{"token_count": 4165}

# Scaling

This section explains the recommended configuration settings for large-scale self-hosted deployments of Teleport.

---

TIP

Teleport Enterprise Cloud takes care of this setup for you so you can provide secure access to your infrastructure right away.

Get started with a [free trial](https://goteleport.com/signup?t_source=docs) of Teleport Enterprise Cloud.

---

## Hardware recommendations

Set up Teleport with a [High Availability configuration](https://goteleport.com/docs/installation/self-hosted/deployments/high-availability.md).

| Scenario                                                              | Max Recommended Count | Proxy Service        | Auth Service          | AWS Instance Types |
| --------------------------------------------------------------------- | --------------------- | -------------------- | --------------------- | ------------------ |
| Teleport SSH Nodes connected to Auth Service                          | 10,000                | 2x 4 vCPUs, 8GB RAM  | 2x 8 vCPUs, 16GB RAM  | m8i.2xlarge        |
| Teleport SSH Nodes connected to Auth Service                          | 50,000                | 2x 4 vCPUs, 16GB RAM | 2x 8 vCPUs, 16GB RAM  | m8i.2xlarge        |
| Teleport SSH Nodes connected to Proxy Service through reverse tunnels | 10,000                | 2x 4 vCPUs, 8GB RAM  | 2x 8 vCPUs, 16+GB RAM | m8i.2xlarge        |

## Auth Service and Proxy Service Configuration

Upgrade Teleport's connection limits from the default connection limit of `15000` to `65000`.

```
# Teleport Auth Service and Proxy Service
teleport:
  connection_limits:
    max_connections: 65000

```

## Agent configuration

Agents cache roles and other configuration locally in order to make access-control decisions quickly.
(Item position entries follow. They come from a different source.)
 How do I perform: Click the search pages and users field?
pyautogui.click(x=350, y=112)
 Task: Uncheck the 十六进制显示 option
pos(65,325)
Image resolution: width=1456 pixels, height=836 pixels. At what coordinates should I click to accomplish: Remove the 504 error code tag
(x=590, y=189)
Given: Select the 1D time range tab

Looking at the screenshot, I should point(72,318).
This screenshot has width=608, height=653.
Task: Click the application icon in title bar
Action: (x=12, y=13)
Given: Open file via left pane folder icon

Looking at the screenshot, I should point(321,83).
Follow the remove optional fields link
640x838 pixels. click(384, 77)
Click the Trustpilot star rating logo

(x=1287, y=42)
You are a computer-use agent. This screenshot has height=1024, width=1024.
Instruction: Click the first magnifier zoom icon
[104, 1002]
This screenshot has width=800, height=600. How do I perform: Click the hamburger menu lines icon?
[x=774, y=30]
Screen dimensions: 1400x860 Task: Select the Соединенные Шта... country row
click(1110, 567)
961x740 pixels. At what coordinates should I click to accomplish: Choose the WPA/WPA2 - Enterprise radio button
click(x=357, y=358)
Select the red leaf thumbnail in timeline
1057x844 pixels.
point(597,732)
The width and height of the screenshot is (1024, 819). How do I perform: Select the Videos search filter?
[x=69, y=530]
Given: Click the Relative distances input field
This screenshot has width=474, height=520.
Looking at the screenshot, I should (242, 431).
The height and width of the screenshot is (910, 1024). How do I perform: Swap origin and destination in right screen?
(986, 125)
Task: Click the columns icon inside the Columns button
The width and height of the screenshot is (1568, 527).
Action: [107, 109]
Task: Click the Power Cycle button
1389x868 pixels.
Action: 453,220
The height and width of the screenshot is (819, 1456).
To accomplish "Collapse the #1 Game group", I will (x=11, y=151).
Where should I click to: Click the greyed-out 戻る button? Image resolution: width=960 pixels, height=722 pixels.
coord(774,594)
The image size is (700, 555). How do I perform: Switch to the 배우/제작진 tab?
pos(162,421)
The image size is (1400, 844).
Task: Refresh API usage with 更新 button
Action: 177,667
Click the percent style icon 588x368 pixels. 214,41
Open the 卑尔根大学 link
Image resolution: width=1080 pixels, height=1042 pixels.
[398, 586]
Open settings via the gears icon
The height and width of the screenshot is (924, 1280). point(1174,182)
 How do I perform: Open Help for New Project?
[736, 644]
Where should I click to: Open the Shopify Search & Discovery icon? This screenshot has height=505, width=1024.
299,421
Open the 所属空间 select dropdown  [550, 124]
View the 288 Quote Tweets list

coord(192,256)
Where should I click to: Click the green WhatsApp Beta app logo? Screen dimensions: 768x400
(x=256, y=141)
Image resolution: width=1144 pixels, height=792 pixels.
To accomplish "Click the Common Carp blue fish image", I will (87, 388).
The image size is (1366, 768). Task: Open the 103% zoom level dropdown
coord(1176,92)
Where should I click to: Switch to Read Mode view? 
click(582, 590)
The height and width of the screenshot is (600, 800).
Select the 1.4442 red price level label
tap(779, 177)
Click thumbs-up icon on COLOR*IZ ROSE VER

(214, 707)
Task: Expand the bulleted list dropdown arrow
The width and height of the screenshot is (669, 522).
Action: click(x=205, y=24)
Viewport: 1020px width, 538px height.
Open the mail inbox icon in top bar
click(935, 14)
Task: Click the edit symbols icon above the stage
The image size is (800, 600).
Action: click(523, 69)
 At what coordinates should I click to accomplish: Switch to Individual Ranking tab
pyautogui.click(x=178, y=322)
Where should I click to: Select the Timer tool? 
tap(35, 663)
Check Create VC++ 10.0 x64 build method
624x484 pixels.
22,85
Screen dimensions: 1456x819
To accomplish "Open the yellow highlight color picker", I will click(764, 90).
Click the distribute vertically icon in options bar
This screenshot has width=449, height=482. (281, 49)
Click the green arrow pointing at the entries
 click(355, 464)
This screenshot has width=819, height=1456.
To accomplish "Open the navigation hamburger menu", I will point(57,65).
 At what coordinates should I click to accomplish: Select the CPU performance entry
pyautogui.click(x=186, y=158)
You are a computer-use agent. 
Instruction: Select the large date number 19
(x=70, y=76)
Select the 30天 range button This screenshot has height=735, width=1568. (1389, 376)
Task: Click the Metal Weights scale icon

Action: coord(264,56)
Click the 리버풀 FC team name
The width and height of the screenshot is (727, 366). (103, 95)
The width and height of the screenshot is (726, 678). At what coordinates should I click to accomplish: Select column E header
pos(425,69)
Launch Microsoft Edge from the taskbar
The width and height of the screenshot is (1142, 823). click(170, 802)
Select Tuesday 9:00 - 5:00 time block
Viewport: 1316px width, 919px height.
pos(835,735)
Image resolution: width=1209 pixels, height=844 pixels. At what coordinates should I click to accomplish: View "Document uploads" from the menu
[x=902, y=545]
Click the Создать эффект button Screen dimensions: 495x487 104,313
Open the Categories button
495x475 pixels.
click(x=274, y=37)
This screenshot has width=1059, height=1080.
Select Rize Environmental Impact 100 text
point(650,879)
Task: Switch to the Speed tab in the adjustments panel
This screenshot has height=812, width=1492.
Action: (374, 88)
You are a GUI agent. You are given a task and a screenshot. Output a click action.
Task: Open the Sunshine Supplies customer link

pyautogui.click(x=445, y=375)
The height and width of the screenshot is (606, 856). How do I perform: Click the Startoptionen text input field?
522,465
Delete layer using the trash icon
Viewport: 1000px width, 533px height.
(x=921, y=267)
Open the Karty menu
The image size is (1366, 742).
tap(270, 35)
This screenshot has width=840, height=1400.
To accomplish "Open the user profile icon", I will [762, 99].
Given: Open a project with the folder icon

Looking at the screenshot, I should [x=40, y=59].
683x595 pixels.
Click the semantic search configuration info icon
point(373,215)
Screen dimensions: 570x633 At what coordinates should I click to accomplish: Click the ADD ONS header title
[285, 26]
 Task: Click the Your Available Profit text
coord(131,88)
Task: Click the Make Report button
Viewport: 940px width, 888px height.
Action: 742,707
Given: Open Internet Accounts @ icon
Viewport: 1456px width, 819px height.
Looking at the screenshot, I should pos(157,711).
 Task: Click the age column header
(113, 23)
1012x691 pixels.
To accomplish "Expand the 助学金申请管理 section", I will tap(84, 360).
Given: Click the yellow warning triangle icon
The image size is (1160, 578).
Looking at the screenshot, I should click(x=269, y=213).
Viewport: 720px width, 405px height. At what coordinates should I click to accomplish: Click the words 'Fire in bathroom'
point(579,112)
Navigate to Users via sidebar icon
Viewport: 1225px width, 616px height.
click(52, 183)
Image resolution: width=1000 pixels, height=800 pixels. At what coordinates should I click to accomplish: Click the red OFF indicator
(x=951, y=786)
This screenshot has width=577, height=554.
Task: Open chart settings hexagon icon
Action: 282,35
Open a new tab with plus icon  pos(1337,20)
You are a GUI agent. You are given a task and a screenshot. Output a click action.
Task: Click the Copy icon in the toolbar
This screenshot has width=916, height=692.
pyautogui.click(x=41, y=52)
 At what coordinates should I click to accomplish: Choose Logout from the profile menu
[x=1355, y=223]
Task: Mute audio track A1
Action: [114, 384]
By default agents are fairly aggressive in trying to re-initialize their caches if they lose connectivity to the Auth Service. In very large clusters, this can contribute to a "thundering herd" effect, where control plane elements experience excess load immediately after restart. Setting the `max_backoff` parameter to something in the 8-16 minute range can help mitigate this effect:

```
teleport:
  cache:
    enabled: true
    max_backoff: 12m

```

## Kernel parameters

Tweak Teleport's systemd unit parameters to allow a higher amount of open files:

```
[Service]
LimitNOFILE=65536

```

Verify that Teleport's process has high enough file limits:

```
$ cat /proc/$(pidof teleport)/limits
Limit                     Soft Limit           Hard Limit           Units
Max open files            65536                65536                files
```

## DynamoDB configuration

When using Teleport with DynamoDB, we recommend using on-demand provisioning. This allows DynamoDB to scale with cluster load.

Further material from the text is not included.